* [Activity 1]: According to the text about a baby's death, on what date did the writer pack up the baby clothes?
* [Activity 2]: Continue the text about a baby's death from its last sentence.

* [Text provided]:

+++

But then our baby died and my daughter did not get to dress her baby sister in that outfit.

On June 25th, 6 weeks and 6 days after the worst day of my life, I sobbed as I packed up all those clothes. The tiny socks. The soft cotton onesies. The patterned cloth diapers. The beautiful dresses. I felt like I was packing up my broken heart. What I didn’t pack away were the gifts meant for this baby–the cross-stitched blanket; the polka-dotted dress; the yellow duck. And the white dress, pink headband, and tiny socks that her older sister selected for her first outfit. Along with a memory box from the hospital,–with tiny footprints inked inside– and my daughter’s ashes, it’s all I have left.

 

What physical memories have you held onto? What have you let go?

Lost Dreams

…I am furious that I do not have memories of my daughter, for when a baby dies, it is dreams that are lost…

 

“I don’t think most people truly understand how much is lost when a baby dies. You don’t just lose a baby, you lose the 1 and 2 and 10 and 16-year-old she would have become. You lose Christmas mornings and loose teeth and the first days of school. You just lose it all.” 

– Stephanie Page Cole

Anger. It’s one of Kübler-Ross’ stages of grief.

+++

(Collected data entries)

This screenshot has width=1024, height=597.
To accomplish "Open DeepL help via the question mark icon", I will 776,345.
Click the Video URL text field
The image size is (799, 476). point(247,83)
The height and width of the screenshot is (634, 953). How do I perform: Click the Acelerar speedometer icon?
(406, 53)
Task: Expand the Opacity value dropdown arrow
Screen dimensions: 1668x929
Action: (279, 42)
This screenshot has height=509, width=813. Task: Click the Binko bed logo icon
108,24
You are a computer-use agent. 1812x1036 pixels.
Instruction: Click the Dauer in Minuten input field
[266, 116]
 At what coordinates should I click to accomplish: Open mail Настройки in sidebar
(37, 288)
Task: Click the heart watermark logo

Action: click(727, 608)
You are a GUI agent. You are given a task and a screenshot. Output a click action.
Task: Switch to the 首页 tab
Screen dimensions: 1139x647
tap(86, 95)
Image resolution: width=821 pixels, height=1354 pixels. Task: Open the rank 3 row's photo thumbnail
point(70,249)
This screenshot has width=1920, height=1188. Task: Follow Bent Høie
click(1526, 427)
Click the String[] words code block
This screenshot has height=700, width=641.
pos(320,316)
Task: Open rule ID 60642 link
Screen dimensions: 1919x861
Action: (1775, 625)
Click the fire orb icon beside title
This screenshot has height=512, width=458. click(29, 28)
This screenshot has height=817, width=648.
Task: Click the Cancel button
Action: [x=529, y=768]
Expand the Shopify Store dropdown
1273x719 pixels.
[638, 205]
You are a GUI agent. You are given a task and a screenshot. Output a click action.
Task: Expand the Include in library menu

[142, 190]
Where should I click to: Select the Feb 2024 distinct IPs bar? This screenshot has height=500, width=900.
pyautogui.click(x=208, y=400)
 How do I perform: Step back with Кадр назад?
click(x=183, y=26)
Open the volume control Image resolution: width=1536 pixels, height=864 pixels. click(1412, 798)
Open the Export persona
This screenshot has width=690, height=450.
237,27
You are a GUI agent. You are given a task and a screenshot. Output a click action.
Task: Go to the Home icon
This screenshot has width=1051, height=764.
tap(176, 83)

+++

* [Task answer 1]: June 25th

* [Task answer 2]:
Until recently I hadn’t considered how anger and grief intertwined. When my paternal grandma died, the day before her 95th birthday, I was sad but I didn’t feel angry. She had a wonderful and fulfilled life–married to her husband until he passed 21 years prior. She raised two sons, taught for 40 years, and spent time with her 3 grandchildren in her retirement years.  Two years later my maternal grandpa died. He was 86 years old and had suffered from dementia for several years prior to his death.  He had a long life, raised 6 children, worked incredibly hard, and in his later years spent quality time with 12 grandchildren. I felt sad but almost relieved that he was no longer suffering. I wasn’t angry. I have wonderful memories of these grandparents.

But when my baby, my 2nd daughter, died inside my body, when I experienced contractions, nausea and exhaustion while pushing her out, I became furious. Not immediately but weeks later. After the shock and numbness dissipated.

I am filled with rage.

I am angry that when, at 37 weeks, I noticed decreased movement, but convinced myself she was moving normally and didn’t seek medical attention.

I am angry that I was skeptical of the safety of ultrasounds and did not have any in the third trimester.

I am angry that I endured a pregnancy of nausea and vomiting, heartburn, sleep deprived nights, and uncomfortable-ness only to have my baby die.

I am angry that if I were destined to lose my daughter it didn’t happen at 9 weeks, 12 weeks, 18 weeks or 26 weeks. Anything but 40 weeks.

I am angry that I said things like “I’m never doing this again,” “thank goodness this is the last time I’ll ever be pregnant”  and “there won’t be any trying for a boy.”

I am angry that my careful child spacing failed–that my living daughter will either be an only child or not, but she will not sing to, read to, or play with a sibling who is four years younger than her.

I am angry with my body for betraying me and my baby.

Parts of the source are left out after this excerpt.